Exceptions interact exactly deterministically with the call/return system. There is no scope for surprises.
In particular, destructors run, absolutely reliably. Rely on them. Using modern C++, you rarely need to code your own destructor; usually the language provides one that is guaranteed to be correct.
> the call/return pairs are balanced no matter what.
I don't get that. A function can have multiple returns and a return can return to multiple different places depending on where the function was called from. I don't see how they are "paired" or why that would even be a desirable property?
Ultimately all arguments against exceptions, as against any modern feature, come down to "don't make me think about how I code". The actual objections expressed are not meant to be examined closely.
It is funny that people using Rust would code almost identically if the language had exceptions. Its lack might end up what keeps Rust performance from catching up to and passing C++. The compiler might come to quietly use exception machinery for most call chains, as an optimization. That seems hard, but a 15% performance boost is worth a lot of work.
That's a very cliche and unnaunced point of view. If you like thinking about your code, you have assembly, I think x86 is a very nice flavor for you, will all its 40+ years galore of special cases. There are Turing Machines, for really testosterone-heavy programmers, there you don't even have registers, registers are for weaklings, am I right ? I think you will like them very much, just an FSM and an infinite tape, the sky is your limit, so much thinking.
If you want even more kickass bragging rights, you can program in a Lambda Calculus, where every single thing you try to do with the language will force you to think about it, more thinking ! yaaay ?.
Generally speaking, yes, the entirety of good design (in general, in all walks of life) and modern PL research comes down to "don't make me think about how I code", because good programmers don't think about the code, they think about the problem the code is trying to solve. As per Alfred Whitehead (a mathematician, so very much a fan of thinking) : "Civilization advances by extending the number of important operations which we can perform without thinking about them.", so is programming language research. It advances by allowing you to forget as much as possible that you're even programming a computer, a good language fades into the background, ideally you're not even programming a good language, you're simply stating the problem to be solved.
This is hampered by leaky and unreliable abstractions like Exceptions. They are a step backward in Error Handling, no static gaurantees, no static type checking, aweful synchronization between use sites.
I understand how exceptions work, apparently much better than you, if your other comment is anything to judge by.
If you're insecure enough that my different opinions about what good code is and how it should be written leads you to claim that I don't understand things without evidence, remove yourself from the conversation right now. It's much better for you.

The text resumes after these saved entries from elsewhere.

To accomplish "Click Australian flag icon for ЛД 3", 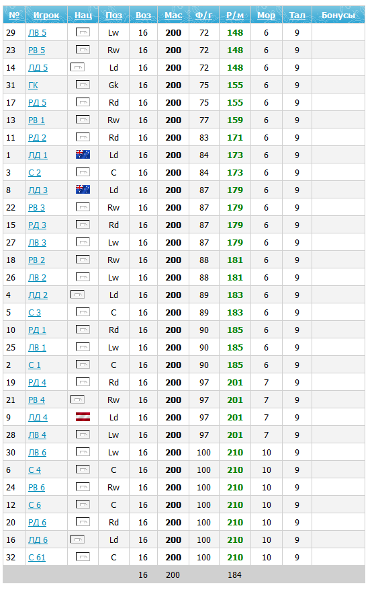I will coord(83,190).
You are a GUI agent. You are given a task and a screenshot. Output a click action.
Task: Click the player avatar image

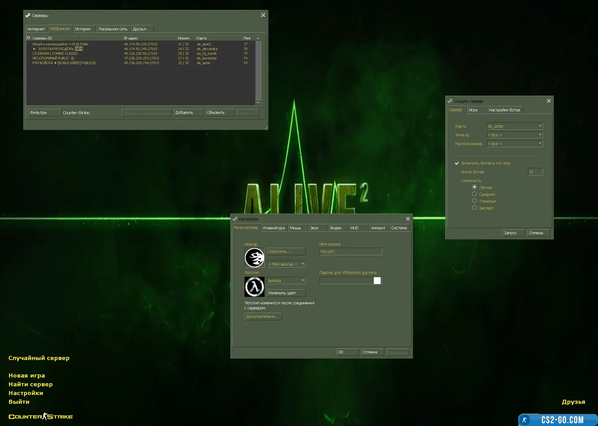(254, 258)

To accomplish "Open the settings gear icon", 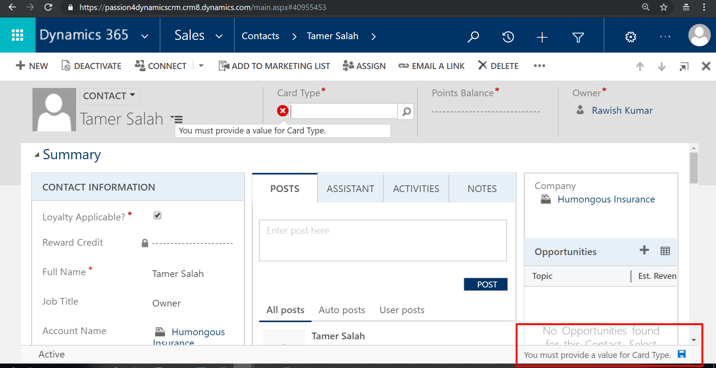I will 630,37.
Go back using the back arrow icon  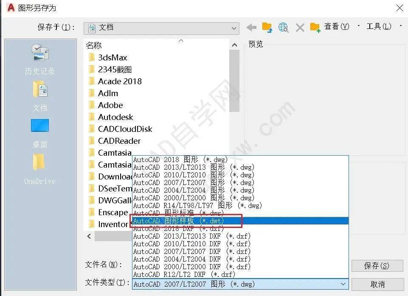tap(251, 27)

Call/Return Pairs are balanced at runtime, not lexically. From all possible returns in a function, only a single one runs, and terminates the whole function. Every call site is paired, at runtime, with a single return that will return control to it, and the entire set of candidate returns are known at compile time, and the compiler checks all of this to report dumb mistakes.

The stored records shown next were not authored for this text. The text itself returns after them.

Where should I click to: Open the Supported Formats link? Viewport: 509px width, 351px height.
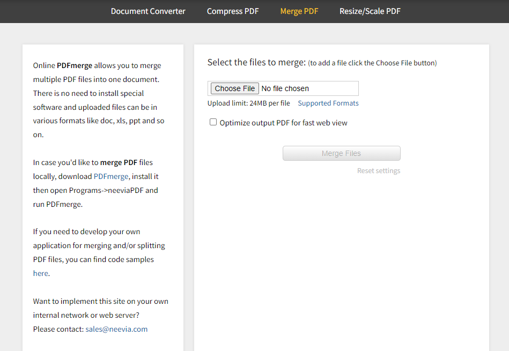pyautogui.click(x=328, y=103)
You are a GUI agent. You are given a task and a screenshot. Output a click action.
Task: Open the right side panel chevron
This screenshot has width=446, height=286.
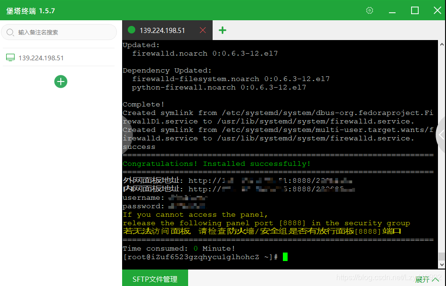441,135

This is not how Exceptions work, you can throw more than you can catch, and you can catch more than what can ever be thrown (this is generally harmless, just garbage code that never runs). Neither the number nor the types of throw/catch sites are kept in sync statically.
>a return can return to multiple different places depending on where the function was called from
Every single call site of a function is paired with all the returns of this function. The returns of a different function are paired with the call sites of that function, not the first. Unlike Exceptions, where every catch is a jump destination for every single throw of the same (dynamic) type across every single function beneath the catch on the call stack. That's literally an exponentially larger set than set of all the returns of a single function.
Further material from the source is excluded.